Top of Input material

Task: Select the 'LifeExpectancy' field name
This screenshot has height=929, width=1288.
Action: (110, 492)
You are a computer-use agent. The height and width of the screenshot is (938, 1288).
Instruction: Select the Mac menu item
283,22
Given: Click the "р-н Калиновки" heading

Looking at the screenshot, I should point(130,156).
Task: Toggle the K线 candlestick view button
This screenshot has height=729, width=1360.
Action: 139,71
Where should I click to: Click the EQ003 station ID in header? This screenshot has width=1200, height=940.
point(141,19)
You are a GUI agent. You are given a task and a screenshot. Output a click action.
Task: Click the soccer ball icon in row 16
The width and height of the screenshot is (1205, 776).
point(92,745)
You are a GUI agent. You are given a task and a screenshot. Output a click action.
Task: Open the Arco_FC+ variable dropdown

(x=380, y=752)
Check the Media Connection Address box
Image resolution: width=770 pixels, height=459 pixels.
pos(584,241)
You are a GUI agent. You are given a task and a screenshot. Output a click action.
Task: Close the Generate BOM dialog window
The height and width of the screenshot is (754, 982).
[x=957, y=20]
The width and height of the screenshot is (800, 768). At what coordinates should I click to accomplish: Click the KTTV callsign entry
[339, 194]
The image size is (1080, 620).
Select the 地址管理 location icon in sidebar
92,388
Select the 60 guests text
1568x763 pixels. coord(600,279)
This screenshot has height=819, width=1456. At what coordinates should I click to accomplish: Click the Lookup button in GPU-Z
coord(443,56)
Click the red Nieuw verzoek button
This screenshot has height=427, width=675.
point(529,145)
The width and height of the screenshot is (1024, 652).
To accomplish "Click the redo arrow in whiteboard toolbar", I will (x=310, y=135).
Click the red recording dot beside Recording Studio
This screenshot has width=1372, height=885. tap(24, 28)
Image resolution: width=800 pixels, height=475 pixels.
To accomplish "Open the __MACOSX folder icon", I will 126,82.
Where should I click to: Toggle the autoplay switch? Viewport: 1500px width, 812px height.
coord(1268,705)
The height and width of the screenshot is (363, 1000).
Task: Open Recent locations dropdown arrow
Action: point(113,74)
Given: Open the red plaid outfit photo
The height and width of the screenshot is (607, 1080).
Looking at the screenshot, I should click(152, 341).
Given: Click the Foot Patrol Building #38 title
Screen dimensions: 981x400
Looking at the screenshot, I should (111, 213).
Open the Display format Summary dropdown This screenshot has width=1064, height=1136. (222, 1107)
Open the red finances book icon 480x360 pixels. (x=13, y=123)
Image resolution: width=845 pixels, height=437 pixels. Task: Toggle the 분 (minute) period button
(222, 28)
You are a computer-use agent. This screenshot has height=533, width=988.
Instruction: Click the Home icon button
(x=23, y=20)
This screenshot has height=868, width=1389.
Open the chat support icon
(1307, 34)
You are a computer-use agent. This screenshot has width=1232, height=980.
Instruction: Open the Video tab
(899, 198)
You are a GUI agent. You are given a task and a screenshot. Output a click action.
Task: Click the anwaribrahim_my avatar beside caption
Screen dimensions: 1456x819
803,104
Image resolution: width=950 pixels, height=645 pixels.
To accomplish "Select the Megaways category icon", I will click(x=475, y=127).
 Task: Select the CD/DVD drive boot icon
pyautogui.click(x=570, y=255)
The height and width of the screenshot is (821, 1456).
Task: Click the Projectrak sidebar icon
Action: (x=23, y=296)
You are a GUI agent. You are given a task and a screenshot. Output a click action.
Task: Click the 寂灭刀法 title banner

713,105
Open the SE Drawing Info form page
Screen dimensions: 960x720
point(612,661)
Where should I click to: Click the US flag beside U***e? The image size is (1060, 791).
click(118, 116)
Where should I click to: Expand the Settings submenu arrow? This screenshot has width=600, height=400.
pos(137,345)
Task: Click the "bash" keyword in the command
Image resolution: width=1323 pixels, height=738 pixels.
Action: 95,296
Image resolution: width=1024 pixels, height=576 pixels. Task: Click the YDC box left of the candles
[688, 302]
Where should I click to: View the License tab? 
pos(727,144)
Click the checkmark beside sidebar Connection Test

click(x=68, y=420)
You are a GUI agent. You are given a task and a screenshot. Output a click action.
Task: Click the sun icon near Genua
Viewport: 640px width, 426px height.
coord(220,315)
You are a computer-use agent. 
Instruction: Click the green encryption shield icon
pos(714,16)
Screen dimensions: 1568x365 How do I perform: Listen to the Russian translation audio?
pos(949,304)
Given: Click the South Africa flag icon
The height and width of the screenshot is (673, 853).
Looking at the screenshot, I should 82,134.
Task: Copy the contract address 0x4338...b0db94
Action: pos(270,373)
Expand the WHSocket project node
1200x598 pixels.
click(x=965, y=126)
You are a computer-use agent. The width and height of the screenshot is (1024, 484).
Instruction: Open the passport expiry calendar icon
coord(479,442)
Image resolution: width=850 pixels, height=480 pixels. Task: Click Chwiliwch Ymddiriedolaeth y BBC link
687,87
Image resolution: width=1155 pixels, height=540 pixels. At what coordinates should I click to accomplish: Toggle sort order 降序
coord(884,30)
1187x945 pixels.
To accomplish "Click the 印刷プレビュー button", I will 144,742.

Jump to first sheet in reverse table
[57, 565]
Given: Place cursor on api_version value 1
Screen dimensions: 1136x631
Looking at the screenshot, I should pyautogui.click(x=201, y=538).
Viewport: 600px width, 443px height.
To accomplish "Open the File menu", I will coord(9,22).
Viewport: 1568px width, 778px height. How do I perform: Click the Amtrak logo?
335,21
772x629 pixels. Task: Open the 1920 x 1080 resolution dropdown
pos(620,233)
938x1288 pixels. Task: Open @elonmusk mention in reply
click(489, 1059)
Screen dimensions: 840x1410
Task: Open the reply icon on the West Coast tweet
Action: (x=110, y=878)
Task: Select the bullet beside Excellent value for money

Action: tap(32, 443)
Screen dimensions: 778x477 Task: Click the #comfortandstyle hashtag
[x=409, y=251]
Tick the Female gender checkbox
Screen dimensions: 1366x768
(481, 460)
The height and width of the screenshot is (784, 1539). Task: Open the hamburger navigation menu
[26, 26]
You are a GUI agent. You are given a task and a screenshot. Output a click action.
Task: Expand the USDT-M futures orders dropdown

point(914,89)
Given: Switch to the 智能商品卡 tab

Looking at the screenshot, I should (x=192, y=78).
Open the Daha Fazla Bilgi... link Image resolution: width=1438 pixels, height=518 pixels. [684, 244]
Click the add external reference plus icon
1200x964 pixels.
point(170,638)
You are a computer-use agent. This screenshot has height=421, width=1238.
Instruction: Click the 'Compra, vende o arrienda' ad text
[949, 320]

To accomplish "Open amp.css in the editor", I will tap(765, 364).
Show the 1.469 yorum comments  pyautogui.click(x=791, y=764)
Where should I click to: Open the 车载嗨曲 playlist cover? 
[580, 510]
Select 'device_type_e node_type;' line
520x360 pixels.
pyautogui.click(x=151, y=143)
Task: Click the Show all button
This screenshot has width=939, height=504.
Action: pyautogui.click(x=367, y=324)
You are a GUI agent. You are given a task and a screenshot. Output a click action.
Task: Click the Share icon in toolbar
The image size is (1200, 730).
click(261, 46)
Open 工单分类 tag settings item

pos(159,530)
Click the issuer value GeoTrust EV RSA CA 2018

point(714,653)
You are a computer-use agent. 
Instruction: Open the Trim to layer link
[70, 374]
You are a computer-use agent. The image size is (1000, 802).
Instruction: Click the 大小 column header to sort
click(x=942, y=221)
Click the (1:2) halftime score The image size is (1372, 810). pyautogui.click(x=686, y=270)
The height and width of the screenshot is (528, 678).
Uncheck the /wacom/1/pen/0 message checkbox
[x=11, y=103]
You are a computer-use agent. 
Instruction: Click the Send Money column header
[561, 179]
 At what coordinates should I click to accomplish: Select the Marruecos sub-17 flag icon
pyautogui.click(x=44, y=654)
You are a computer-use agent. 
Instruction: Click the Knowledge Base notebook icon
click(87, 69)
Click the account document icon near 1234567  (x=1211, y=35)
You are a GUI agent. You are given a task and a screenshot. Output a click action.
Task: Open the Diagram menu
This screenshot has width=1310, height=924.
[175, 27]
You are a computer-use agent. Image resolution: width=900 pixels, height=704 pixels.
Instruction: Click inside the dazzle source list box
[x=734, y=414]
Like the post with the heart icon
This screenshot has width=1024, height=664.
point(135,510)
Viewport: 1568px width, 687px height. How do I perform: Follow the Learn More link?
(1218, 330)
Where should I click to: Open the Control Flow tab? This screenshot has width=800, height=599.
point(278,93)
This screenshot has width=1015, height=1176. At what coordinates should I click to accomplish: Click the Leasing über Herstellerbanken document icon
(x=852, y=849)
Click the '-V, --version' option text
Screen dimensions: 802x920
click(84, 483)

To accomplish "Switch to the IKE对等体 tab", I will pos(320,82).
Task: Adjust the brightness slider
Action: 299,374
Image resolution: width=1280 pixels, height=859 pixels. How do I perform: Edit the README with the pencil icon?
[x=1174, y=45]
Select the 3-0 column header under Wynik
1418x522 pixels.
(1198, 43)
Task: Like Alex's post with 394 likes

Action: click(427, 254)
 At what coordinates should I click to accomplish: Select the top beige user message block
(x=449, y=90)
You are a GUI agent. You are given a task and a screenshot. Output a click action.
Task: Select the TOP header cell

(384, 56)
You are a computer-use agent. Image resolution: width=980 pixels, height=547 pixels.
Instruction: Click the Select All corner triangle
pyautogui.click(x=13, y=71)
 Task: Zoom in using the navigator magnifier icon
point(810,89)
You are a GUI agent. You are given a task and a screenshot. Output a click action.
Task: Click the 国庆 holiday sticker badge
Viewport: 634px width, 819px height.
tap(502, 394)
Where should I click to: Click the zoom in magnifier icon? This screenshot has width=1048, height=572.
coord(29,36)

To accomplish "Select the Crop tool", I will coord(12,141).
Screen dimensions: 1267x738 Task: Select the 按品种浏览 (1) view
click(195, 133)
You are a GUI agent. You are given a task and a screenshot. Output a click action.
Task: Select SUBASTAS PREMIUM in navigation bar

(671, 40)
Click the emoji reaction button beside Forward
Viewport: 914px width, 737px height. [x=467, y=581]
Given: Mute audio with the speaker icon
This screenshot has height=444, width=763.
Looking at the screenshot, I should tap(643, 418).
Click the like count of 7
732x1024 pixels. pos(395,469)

Bottom of Input material

**Work required:** Copy every line of the data above in which the string "toolbar" appears.

**Response area:**
To accomplish "Click the redo arrow in whiteboard toolbar", I will (x=310, y=135).
Task: Click the Share icon in toolbar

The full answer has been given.